Em 2024, o governo anunciou que a requalificação da estrada Calhau–Morada teria um custo superior a 500 mil contos, com financiamento assegurado por parcerias internacionais. Em Março deste ano, o ministro das Infraestruturas garantiu que a obra seria retomada “brevemente”, após atrasos financeiros e administrativos. Em Outubro passado, a Câmara Municipal confirmou que decorriam pavimentações em betão betuminoso e execução de drenagem ao longo do traçado.
Apesar do ritmo já acelerado, técnicos e moradores levantam dúvidas sobre aspectos fundamentais, entre os quais ao alargamento da via. Aqui, os motoristas questionam se a largura prevista garante segurança em curvas e zonas de maior tráfego. Outra preocupação tem a ver com a proteção das bermas em que especialistas alertam para riscos de erosão e desmoronamentos, sobretudo em áreas expostas ao vento e à chuva.
No tocante às encostas A NAÇÃO constatou que têm sido tomadas medidas de contenção que, no entanto, parecem insuficientes para evitar deslizamentos, levantando dúvidas sobre a durabilidade da obra. E sobre a qualidade do asfalto fala-se no receio de que o material usado não resista ao clima seco e salino da ilha.
Vozes locais
Esta reportagem ouviu várias pessoas, como agricultores, pescadores e motoristas de hiace. “É bom ver a estrada a andar, mas queremos que seja feita para durar”, afirma António, agricultor de Calhau, enquanto carrega caixas de tomate para o mercado.

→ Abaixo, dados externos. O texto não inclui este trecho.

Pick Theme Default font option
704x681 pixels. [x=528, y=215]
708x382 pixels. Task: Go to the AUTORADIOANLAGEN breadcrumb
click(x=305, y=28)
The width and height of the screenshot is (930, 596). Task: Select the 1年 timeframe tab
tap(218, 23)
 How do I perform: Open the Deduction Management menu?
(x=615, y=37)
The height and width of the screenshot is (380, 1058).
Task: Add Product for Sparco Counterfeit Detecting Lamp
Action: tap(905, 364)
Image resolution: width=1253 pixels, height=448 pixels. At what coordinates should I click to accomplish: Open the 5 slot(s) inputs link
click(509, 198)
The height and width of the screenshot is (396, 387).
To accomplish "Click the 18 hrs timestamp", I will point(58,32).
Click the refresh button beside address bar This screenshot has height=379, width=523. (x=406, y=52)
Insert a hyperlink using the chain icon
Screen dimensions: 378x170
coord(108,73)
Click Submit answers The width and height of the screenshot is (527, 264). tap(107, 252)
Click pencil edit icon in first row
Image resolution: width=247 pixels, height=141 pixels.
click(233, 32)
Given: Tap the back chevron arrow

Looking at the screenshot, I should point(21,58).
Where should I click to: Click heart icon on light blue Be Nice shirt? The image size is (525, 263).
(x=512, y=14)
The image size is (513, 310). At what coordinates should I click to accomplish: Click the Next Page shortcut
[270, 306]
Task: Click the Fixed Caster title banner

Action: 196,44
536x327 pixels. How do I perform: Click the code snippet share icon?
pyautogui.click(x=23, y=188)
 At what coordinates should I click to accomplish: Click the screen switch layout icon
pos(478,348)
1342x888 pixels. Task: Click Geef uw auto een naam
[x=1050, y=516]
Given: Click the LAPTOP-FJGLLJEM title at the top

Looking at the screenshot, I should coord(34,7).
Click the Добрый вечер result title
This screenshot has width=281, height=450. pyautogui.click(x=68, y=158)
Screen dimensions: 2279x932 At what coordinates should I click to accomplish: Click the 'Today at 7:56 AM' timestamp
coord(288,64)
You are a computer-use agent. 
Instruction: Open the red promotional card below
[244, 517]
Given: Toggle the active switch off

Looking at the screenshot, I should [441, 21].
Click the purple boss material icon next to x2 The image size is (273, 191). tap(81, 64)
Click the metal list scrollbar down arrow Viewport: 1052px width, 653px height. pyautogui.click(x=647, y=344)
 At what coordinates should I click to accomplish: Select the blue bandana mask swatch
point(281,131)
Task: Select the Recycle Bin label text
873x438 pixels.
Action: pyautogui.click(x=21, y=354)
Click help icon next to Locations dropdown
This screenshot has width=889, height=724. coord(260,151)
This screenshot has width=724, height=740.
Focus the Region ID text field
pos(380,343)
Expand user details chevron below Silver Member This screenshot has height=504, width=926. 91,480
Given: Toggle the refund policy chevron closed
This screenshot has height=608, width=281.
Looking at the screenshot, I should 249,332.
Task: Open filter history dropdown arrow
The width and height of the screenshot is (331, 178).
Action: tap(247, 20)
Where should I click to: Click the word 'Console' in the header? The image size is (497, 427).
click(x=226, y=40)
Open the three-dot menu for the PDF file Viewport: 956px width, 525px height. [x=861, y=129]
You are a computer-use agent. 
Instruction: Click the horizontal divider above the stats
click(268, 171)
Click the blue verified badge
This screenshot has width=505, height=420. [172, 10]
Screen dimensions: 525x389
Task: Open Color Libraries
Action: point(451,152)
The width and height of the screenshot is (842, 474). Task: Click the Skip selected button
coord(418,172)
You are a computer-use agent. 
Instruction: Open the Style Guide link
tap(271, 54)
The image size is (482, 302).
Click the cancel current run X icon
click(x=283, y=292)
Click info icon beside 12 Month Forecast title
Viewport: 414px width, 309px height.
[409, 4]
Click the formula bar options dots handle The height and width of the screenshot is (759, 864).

Já Maria, pescadora, comenta: “Com estrada boa, podemos levar peixe fresco mais rápido para o Mindelo. Mas se não protegerem as encostas, daqui a uns anos vai cair tudo de novo”.
Um motorista de hiace acrescenta: “Se não alargarem bem, vai ser mais perigoso do que antes. A estrada não pode ser só para mostrar serviço”.
Caracteristicas
Segundo informações fornecidas pelo Ministério das Infraestruturas, a obra prevê cerca 16 quilómetros de pavimentação em betão betuminoso, numa execução de 35 pontos de drenagem para águas pluviais, alargamento em zonas críticas, com bermas reforçadas. O prazo de conclusão primeiro semestre de 2026, e o custo estimado em 520 mil contos, com financiamento do Estado e parceiros internacionais.